** Opening Dataset records block **
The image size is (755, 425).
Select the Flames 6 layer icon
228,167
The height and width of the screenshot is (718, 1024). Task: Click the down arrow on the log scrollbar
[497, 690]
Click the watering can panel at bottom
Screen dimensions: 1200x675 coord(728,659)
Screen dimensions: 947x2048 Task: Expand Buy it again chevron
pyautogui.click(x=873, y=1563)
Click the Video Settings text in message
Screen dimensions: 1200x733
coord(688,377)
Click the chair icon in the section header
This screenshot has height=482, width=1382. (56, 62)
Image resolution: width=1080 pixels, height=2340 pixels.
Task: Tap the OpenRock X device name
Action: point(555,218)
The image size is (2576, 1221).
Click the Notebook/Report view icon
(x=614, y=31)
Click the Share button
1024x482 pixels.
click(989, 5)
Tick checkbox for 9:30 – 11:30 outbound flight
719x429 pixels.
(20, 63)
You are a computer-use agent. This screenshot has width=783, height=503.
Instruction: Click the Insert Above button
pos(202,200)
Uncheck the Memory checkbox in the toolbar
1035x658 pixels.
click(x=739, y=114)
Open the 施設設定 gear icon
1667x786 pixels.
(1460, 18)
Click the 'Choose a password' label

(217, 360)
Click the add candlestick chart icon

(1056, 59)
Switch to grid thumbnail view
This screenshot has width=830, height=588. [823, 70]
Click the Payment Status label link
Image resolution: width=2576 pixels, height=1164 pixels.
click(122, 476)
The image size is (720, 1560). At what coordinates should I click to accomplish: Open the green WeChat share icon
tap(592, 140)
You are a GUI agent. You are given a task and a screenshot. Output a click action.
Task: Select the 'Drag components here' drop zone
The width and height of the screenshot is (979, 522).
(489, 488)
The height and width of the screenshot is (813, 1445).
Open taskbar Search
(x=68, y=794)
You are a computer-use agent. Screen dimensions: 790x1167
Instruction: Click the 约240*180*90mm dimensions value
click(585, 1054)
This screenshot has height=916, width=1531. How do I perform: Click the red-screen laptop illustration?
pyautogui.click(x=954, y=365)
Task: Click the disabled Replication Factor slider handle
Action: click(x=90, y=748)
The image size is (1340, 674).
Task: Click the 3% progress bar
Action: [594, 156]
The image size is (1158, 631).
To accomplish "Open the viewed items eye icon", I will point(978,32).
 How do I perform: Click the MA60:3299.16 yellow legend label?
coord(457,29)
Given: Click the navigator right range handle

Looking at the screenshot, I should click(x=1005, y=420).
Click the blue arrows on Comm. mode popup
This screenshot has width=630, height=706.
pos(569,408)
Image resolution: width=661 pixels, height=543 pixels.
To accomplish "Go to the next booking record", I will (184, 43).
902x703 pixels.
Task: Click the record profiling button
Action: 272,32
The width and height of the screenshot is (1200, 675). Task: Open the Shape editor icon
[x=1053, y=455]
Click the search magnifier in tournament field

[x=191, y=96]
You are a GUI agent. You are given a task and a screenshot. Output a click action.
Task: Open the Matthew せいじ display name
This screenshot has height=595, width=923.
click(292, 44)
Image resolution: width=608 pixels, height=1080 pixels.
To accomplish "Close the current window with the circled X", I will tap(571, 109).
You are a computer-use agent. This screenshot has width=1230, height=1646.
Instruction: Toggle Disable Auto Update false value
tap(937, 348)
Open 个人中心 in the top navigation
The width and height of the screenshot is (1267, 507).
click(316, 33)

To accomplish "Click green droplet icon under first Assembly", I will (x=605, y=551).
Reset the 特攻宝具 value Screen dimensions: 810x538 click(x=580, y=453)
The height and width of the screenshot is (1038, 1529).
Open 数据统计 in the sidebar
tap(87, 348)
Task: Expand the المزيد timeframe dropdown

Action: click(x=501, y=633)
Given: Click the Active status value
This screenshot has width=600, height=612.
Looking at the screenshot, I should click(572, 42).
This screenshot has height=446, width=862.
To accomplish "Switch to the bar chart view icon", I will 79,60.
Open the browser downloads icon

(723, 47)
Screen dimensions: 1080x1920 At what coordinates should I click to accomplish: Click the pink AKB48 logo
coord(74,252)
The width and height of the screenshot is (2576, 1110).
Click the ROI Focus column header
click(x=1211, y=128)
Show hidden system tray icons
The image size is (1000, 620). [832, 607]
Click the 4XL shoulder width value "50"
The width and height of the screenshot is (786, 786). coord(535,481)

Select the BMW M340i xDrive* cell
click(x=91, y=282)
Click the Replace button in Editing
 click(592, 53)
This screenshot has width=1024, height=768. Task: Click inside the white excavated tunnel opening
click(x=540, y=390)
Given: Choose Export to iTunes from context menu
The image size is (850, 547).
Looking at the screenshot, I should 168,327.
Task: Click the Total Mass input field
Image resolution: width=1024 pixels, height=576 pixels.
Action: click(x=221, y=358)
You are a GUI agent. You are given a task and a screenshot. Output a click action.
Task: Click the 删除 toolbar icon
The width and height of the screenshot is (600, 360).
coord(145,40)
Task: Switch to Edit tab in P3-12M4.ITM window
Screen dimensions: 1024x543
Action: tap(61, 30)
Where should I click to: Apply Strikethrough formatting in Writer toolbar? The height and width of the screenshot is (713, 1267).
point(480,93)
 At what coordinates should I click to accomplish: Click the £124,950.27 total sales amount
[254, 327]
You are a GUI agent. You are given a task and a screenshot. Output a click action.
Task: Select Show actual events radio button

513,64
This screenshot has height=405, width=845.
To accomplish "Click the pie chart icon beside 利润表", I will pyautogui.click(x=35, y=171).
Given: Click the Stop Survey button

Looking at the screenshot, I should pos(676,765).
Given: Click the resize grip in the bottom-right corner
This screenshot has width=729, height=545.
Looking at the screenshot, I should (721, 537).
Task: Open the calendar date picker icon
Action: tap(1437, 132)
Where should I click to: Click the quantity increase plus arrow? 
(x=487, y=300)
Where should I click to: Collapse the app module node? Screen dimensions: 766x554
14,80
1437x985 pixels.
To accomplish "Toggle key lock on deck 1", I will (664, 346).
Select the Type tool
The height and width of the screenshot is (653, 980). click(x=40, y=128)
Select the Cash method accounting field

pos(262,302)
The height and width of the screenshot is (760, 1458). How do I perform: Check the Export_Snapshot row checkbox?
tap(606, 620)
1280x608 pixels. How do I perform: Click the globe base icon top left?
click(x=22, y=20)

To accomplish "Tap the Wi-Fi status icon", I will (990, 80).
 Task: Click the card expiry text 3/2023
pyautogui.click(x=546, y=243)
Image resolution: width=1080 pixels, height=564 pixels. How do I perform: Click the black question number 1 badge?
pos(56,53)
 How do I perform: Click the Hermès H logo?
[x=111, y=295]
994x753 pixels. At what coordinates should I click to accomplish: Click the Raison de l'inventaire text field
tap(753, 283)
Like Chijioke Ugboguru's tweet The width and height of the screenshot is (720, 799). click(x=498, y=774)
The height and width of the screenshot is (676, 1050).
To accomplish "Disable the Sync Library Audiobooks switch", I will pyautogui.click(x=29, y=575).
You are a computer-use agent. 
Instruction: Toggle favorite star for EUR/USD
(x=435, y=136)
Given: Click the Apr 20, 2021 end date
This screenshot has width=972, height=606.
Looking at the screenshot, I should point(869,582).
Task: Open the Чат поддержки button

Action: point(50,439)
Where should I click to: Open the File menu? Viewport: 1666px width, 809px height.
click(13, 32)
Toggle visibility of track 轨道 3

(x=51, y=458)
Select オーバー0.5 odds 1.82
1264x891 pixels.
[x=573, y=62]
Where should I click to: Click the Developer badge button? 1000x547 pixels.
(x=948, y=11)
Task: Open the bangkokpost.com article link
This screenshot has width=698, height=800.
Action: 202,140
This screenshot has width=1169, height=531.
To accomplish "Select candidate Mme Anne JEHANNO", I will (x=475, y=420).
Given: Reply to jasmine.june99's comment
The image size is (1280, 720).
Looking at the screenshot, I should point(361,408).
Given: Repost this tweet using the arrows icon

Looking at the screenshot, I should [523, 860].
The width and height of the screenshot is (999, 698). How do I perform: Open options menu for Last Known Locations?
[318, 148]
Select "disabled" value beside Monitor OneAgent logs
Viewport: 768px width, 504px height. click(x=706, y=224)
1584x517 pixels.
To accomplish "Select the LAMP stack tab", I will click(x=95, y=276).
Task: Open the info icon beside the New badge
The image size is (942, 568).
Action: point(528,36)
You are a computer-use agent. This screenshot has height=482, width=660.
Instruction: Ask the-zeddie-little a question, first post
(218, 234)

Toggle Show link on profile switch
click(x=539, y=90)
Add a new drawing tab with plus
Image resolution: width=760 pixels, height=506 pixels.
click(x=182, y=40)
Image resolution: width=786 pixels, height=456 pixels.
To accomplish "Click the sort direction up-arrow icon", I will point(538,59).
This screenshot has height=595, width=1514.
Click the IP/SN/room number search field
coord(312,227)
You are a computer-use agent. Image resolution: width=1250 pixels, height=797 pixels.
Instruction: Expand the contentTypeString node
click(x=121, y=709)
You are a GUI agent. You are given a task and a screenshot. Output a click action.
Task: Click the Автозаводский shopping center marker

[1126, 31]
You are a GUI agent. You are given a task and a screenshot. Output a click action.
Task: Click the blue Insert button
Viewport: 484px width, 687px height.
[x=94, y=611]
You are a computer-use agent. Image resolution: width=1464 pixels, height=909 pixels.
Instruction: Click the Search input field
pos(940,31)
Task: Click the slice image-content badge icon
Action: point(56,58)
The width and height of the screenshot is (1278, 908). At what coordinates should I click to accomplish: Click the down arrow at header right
** Closing Dataset records block **
The line containing "Task: Select the" marks the end: copy exactly every line from the top of the data above down to it, that line included.

The image size is (755, 425).
Select the Flames 6 layer icon
228,167
The height and width of the screenshot is (718, 1024). Task: Click the down arrow on the log scrollbar
[497, 690]
Click the watering can panel at bottom
Screen dimensions: 1200x675 coord(728,659)
Screen dimensions: 947x2048 Task: Expand Buy it again chevron
pyautogui.click(x=873, y=1563)
Click the Video Settings text in message
Screen dimensions: 1200x733
coord(688,377)
Click the chair icon in the section header
This screenshot has height=482, width=1382. (56, 62)
Image resolution: width=1080 pixels, height=2340 pixels.
Task: Tap the OpenRock X device name
Action: point(555,218)
The image size is (2576, 1221).
Click the Notebook/Report view icon
(x=614, y=31)
Click the Share button
1024x482 pixels.
click(989, 5)
Tick checkbox for 9:30 – 11:30 outbound flight
719x429 pixels.
(20, 63)
You are a computer-use agent. This screenshot has width=783, height=503.
Instruction: Click the Insert Above button
pos(202,200)
Uncheck the Memory checkbox in the toolbar
1035x658 pixels.
click(x=739, y=114)
Open the 施設設定 gear icon
1667x786 pixels.
(1460, 18)
Click the 'Choose a password' label

(217, 360)
Click the add candlestick chart icon

(1056, 59)
Switch to grid thumbnail view
This screenshot has width=830, height=588. [823, 70]
Click the Payment Status label link
Image resolution: width=2576 pixels, height=1164 pixels.
click(122, 476)
The image size is (720, 1560). At what coordinates should I click to accomplish: Open the green WeChat share icon
tap(592, 140)
You are a GUI agent. You are given a task and a screenshot. Output a click action.
Task: Select the 'Drag components here' drop zone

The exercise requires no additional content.